Is ChatGPT better on the Plastic Surgery Inservice than doctors? Journal time!

Posted on January 19, 2024

Quick blog, but this made me smile.

There were two studies in the latest Aesthetic Surgery Journal December 2023, “Performance of ChatGPT on the Plastic Surgery Inservice Training Examination” and “ChatGPT is Equivalent to First Year Plastic Surgery Residents.” 

These were actually two different studies.

The first looked at the 2022 Plastic Surgery In Service Exam and had ChatGPT take the exam (omitting questions with tables or images). Responses that were incorrect were divided into logic, information, or explicit fallacy. It answered 242 questions with accuracy of 55%. It had a statistically significant difference in use of external information. It used logical reasoning in 89% of the questions, internal information in 95.5% of the questions, and external information in 92% of questions.

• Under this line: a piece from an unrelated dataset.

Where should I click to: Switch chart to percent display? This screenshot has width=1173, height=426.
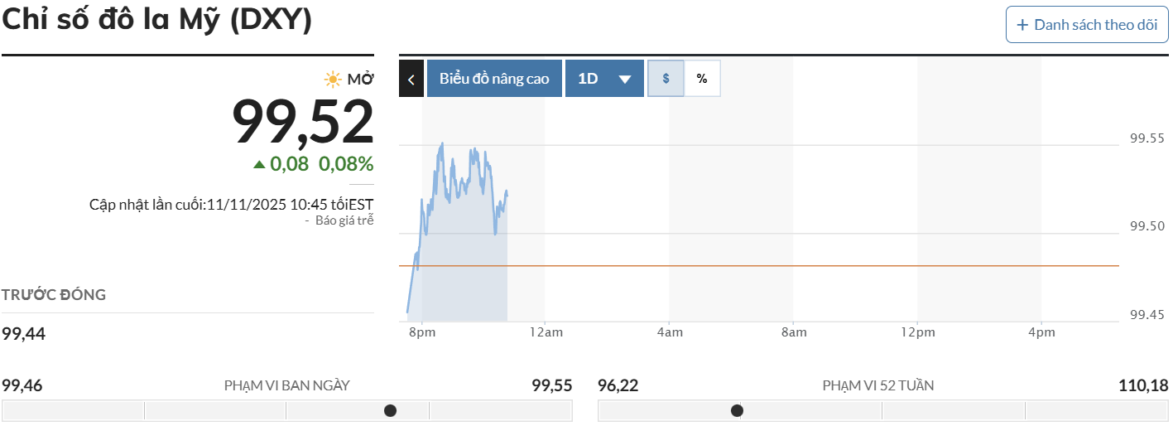point(702,79)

The second study looked at In Service Exams from 2018 to 2022.  This had 1129 questions.  ChatGPT answered 55.8% correctly.  This correlated to a first year integrated plastic surgery resident 49th percentile.  (And only 5th percentile for 3/4th year residents, and 0th percentile for 5th/6th year).

My thoughts?

PEOPLE FOR THE WIN! I love that humans are still better than AI for these tests.  It was interesting to see the accuracy being so low, and the first test seems to attribute part of it to its use of external information.

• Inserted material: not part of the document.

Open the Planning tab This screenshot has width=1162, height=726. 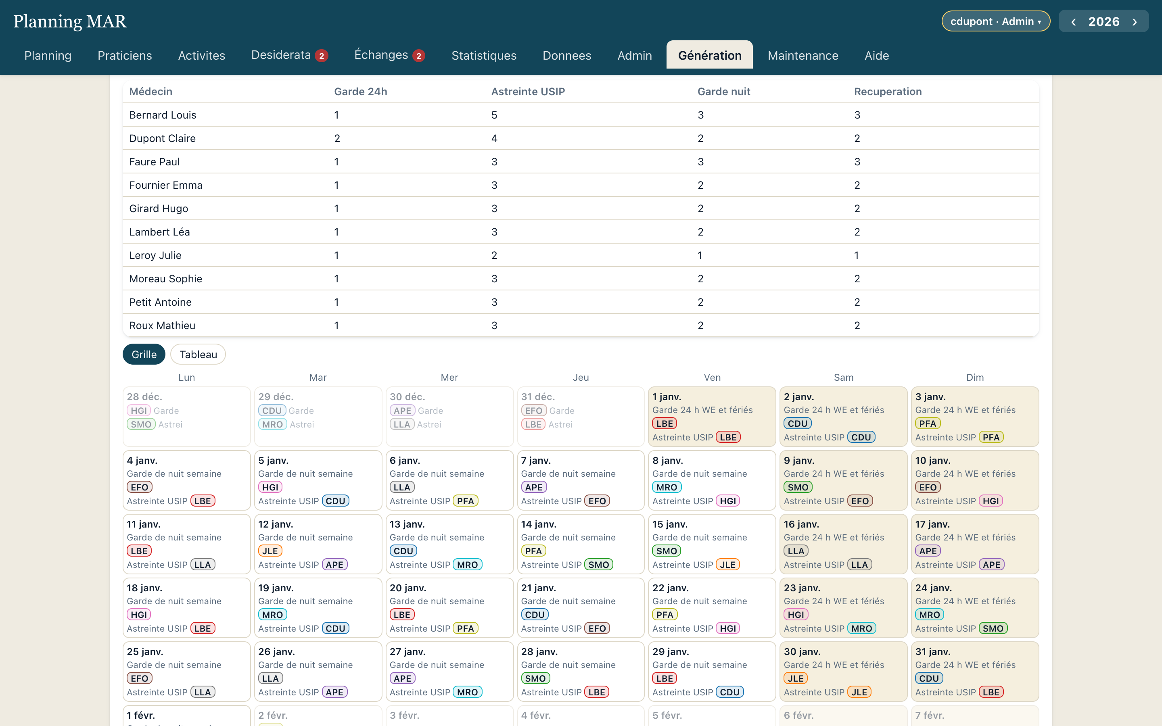point(48,56)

That wouldn’t surprise me. One of the biggest issues of the internet is the quality of information. Who do you believe? What is fake news? Without an educated filter (No, breasts do not weight 15 pounds even though you saw a TikTok which said they do) you may get things wrong. For something as important as your health and safety in medicine, you still need a doctor. AI will likely get there, but not yet.